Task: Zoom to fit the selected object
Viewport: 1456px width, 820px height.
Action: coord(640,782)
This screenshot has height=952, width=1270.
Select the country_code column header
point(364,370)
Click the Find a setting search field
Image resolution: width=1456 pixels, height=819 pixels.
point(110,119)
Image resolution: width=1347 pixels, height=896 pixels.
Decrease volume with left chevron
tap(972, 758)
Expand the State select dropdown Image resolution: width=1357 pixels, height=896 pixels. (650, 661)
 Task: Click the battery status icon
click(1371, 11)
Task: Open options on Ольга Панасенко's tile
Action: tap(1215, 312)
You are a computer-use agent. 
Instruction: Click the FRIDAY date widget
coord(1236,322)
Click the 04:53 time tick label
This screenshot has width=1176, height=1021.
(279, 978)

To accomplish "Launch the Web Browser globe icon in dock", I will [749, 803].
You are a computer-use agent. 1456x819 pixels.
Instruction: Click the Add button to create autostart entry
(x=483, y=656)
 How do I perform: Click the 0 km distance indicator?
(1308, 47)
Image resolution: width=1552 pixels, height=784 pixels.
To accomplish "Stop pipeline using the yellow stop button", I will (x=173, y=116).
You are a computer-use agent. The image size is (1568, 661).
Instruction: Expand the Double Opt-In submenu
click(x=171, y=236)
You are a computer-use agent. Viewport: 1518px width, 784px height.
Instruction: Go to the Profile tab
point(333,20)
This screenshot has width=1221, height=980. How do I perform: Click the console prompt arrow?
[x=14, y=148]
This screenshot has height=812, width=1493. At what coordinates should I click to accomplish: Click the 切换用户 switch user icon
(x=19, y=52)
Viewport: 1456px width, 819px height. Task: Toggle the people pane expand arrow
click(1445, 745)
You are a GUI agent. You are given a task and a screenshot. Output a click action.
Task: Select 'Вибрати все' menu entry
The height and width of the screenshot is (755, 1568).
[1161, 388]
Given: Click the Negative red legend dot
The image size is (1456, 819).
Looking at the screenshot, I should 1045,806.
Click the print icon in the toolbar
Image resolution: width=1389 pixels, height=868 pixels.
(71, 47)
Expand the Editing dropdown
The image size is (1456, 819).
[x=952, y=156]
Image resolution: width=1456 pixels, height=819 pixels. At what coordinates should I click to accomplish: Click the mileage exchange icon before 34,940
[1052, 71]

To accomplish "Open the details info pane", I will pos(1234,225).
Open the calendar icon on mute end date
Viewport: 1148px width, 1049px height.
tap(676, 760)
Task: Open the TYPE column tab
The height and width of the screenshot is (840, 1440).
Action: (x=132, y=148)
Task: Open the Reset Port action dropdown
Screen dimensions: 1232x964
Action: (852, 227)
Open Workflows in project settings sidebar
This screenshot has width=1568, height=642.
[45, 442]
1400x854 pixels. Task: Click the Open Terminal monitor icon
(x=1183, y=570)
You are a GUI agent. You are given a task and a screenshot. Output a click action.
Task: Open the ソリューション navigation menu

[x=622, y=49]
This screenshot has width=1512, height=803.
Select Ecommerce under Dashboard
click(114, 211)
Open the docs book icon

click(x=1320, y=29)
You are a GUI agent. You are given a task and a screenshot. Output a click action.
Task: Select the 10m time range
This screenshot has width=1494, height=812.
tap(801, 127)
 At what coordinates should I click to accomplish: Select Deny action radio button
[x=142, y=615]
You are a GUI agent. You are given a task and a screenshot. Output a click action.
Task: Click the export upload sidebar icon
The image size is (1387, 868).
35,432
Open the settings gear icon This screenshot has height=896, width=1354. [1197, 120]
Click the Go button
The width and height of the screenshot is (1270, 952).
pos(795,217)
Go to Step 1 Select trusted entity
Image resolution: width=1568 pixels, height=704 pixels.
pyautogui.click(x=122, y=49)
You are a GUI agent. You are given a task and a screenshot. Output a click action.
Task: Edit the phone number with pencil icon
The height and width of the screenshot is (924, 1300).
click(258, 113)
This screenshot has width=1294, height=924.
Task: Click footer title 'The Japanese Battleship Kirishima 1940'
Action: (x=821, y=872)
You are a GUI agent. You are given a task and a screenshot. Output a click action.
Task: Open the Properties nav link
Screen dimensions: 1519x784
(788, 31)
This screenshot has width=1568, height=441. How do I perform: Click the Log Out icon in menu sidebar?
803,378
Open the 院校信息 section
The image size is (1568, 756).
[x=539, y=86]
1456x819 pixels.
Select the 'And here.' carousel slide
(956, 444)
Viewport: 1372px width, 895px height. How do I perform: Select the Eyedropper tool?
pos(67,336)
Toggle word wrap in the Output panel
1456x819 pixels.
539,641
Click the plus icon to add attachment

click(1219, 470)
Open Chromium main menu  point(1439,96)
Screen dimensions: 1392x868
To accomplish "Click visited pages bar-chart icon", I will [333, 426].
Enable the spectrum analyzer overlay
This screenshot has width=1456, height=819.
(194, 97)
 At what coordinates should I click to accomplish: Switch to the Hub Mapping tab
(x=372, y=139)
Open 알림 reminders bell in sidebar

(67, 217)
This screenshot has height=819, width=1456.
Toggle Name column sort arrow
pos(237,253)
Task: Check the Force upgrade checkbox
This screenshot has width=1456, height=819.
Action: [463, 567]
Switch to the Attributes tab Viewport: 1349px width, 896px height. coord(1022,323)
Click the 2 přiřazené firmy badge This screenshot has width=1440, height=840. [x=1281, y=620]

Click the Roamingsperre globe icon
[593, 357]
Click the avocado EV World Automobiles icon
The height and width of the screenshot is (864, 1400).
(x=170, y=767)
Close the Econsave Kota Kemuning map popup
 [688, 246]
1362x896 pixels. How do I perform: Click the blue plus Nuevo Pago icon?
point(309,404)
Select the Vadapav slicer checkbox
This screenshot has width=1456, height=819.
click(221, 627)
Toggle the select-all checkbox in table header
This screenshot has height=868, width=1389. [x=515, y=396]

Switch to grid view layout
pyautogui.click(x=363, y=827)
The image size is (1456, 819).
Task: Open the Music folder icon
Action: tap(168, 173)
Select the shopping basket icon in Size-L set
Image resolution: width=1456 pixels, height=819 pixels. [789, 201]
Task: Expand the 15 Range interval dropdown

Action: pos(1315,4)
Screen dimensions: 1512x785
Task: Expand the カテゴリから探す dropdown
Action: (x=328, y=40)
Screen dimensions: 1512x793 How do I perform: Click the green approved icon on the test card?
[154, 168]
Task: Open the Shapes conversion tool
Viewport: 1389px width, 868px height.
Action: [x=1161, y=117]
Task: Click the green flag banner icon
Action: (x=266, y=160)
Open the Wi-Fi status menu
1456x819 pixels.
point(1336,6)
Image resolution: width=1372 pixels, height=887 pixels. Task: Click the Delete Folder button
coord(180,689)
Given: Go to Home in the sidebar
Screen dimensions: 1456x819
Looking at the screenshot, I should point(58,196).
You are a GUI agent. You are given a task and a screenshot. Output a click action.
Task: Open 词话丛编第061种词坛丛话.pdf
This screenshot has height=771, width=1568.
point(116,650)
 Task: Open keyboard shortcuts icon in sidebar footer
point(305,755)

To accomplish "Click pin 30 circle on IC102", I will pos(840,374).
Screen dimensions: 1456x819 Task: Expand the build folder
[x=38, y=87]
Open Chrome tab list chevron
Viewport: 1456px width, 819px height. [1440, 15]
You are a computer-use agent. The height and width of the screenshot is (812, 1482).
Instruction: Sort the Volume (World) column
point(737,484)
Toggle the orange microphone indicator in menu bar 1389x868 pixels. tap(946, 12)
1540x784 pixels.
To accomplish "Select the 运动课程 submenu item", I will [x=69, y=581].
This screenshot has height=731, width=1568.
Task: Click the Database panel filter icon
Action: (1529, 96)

TASK ITEM
Print out every entry, keeping each one exact.

ANSWER SECTION
Task: Zoom to fit the selected object
Viewport: 1456px width, 820px height.
Action: coord(640,782)
This screenshot has height=952, width=1270.
Select the country_code column header
point(364,370)
Click the Find a setting search field
Image resolution: width=1456 pixels, height=819 pixels.
point(110,119)
Image resolution: width=1347 pixels, height=896 pixels.
Decrease volume with left chevron
tap(972, 758)
Expand the State select dropdown Image resolution: width=1357 pixels, height=896 pixels. (650, 661)
 Task: Click the battery status icon
click(1371, 11)
Task: Open options on Ольга Панасенко's tile
Action: tap(1215, 312)
You are a computer-use agent. 
Instruction: Click the FRIDAY date widget
coord(1236,322)
Click the 04:53 time tick label
This screenshot has width=1176, height=1021.
(279, 978)

To accomplish "Launch the Web Browser globe icon in dock", I will [749, 803].
You are a computer-use agent. 1456x819 pixels.
Instruction: Click the Add button to create autostart entry
(x=483, y=656)
 How do I perform: Click the 0 km distance indicator?
(1308, 47)
Image resolution: width=1552 pixels, height=784 pixels.
To accomplish "Stop pipeline using the yellow stop button", I will (x=173, y=116).
You are a computer-use agent. The image size is (1568, 661).
Instruction: Expand the Double Opt-In submenu
click(x=171, y=236)
You are a computer-use agent. Viewport: 1518px width, 784px height.
Instruction: Go to the Profile tab
point(333,20)
This screenshot has width=1221, height=980. How do I perform: Click the console prompt arrow?
[x=14, y=148]
This screenshot has height=812, width=1493. At what coordinates should I click to accomplish: Click the 切换用户 switch user icon
(x=19, y=52)
Viewport: 1456px width, 819px height. Task: Toggle the people pane expand arrow
click(1445, 745)
You are a GUI agent. You are given a task and a screenshot. Output a click action.
Task: Select 'Вибрати все' menu entry
The height and width of the screenshot is (755, 1568).
[1161, 388]
Given: Click the Negative red legend dot
The image size is (1456, 819).
Looking at the screenshot, I should 1045,806.
Click the print icon in the toolbar
Image resolution: width=1389 pixels, height=868 pixels.
(71, 47)
Expand the Editing dropdown
The image size is (1456, 819).
[x=952, y=156]
Image resolution: width=1456 pixels, height=819 pixels. At what coordinates should I click to accomplish: Click the mileage exchange icon before 34,940
[1052, 71]

To accomplish "Open the details info pane", I will pos(1234,225).
Open the calendar icon on mute end date
Viewport: 1148px width, 1049px height.
tap(676, 760)
Task: Open the TYPE column tab
The height and width of the screenshot is (840, 1440).
Action: (x=132, y=148)
Task: Open the Reset Port action dropdown
Screen dimensions: 1232x964
Action: (852, 227)
Open Workflows in project settings sidebar
This screenshot has width=1568, height=642.
[45, 442]
1400x854 pixels. Task: Click the Open Terminal monitor icon
(x=1183, y=570)
You are a GUI agent. You are given a task and a screenshot. Output a click action.
Task: Open the ソリューション navigation menu

[x=622, y=49]
This screenshot has width=1512, height=803.
Select Ecommerce under Dashboard
click(114, 211)
Open the docs book icon

click(x=1320, y=29)
You are a GUI agent. You are given a task and a screenshot. Output a click action.
Task: Select the 10m time range
This screenshot has width=1494, height=812.
tap(801, 127)
 At what coordinates should I click to accomplish: Select Deny action radio button
[x=142, y=615]
You are a GUI agent. You are given a task and a screenshot. Output a click action.
Task: Click the export upload sidebar icon
The image size is (1387, 868).
35,432
Open the settings gear icon This screenshot has height=896, width=1354. [1197, 120]
Click the Go button
The width and height of the screenshot is (1270, 952).
pos(795,217)
Go to Step 1 Select trusted entity
Image resolution: width=1568 pixels, height=704 pixels.
pyautogui.click(x=122, y=49)
You are a GUI agent. You are given a task and a screenshot. Output a click action.
Task: Edit the phone number with pencil icon
The height and width of the screenshot is (924, 1300).
click(258, 113)
This screenshot has width=1294, height=924.
Task: Click footer title 'The Japanese Battleship Kirishima 1940'
Action: (x=821, y=872)
You are a GUI agent. You are given a task and a screenshot. Output a click action.
Task: Open the Properties nav link
Screen dimensions: 1519x784
(788, 31)
This screenshot has width=1568, height=441. How do I perform: Click the Log Out icon in menu sidebar?
803,378
Open the 院校信息 section
The image size is (1568, 756).
[x=539, y=86]
1456x819 pixels.
Select the 'And here.' carousel slide
(956, 444)
Viewport: 1372px width, 895px height. How do I perform: Select the Eyedropper tool?
pos(67,336)
Toggle word wrap in the Output panel
1456x819 pixels.
539,641
Click the plus icon to add attachment

click(1219, 470)
Open Chromium main menu  point(1439,96)
Screen dimensions: 1392x868
To accomplish "Click visited pages bar-chart icon", I will [333, 426].
Enable the spectrum analyzer overlay
This screenshot has width=1456, height=819.
(194, 97)
 At what coordinates should I click to accomplish: Switch to the Hub Mapping tab
(x=372, y=139)
Open 알림 reminders bell in sidebar

(67, 217)
This screenshot has height=819, width=1456.
Toggle Name column sort arrow
pos(237,253)
Task: Check the Force upgrade checkbox
This screenshot has width=1456, height=819.
Action: [463, 567]
Switch to the Attributes tab Viewport: 1349px width, 896px height. coord(1022,323)
Click the 2 přiřazené firmy badge This screenshot has width=1440, height=840. [x=1281, y=620]

Click the Roamingsperre globe icon
[593, 357]
Click the avocado EV World Automobiles icon
The height and width of the screenshot is (864, 1400).
(x=170, y=767)
Close the Econsave Kota Kemuning map popup
 [688, 246]
1362x896 pixels. How do I perform: Click the blue plus Nuevo Pago icon?
point(309,404)
Select the Vadapav slicer checkbox
This screenshot has width=1456, height=819.
click(221, 627)
Toggle the select-all checkbox in table header
This screenshot has height=868, width=1389. [x=515, y=396]

Switch to grid view layout
pyautogui.click(x=363, y=827)
The image size is (1456, 819).
Task: Open the Music folder icon
Action: tap(168, 173)
Select the shopping basket icon in Size-L set
Image resolution: width=1456 pixels, height=819 pixels. [789, 201]
Task: Expand the 15 Range interval dropdown

Action: pos(1315,4)
Screen dimensions: 1512x785
Task: Expand the カテゴリから探す dropdown
Action: (x=328, y=40)
Screen dimensions: 1512x793 How do I perform: Click the green approved icon on the test card?
[154, 168]
Task: Open the Shapes conversion tool
Viewport: 1389px width, 868px height.
Action: [x=1161, y=117]
Task: Click the green flag banner icon
Action: (x=266, y=160)
Open the Wi-Fi status menu
1456x819 pixels.
point(1336,6)
Image resolution: width=1372 pixels, height=887 pixels. Task: Click the Delete Folder button
coord(180,689)
Given: Go to Home in the sidebar
Screen dimensions: 1456x819
Looking at the screenshot, I should point(58,196).
You are a GUI agent. You are given a task and a screenshot. Output a click action.
Task: Open 词话丛编第061种词坛丛话.pdf
This screenshot has height=771, width=1568.
point(116,650)
 Task: Open keyboard shortcuts icon in sidebar footer
point(305,755)

To accomplish "Click pin 30 circle on IC102", I will pos(840,374).
Screen dimensions: 1456x819 Task: Expand the build folder
[x=38, y=87]
Open Chrome tab list chevron
Viewport: 1456px width, 819px height. [1440, 15]
You are a computer-use agent. The height and width of the screenshot is (812, 1482).
Instruction: Sort the Volume (World) column
point(737,484)
Toggle the orange microphone indicator in menu bar 1389x868 pixels. tap(946, 12)
1540x784 pixels.
To accomplish "Select the 运动课程 submenu item", I will [x=69, y=581].
This screenshot has height=731, width=1568.
Task: Click the Database panel filter icon
Action: (1529, 96)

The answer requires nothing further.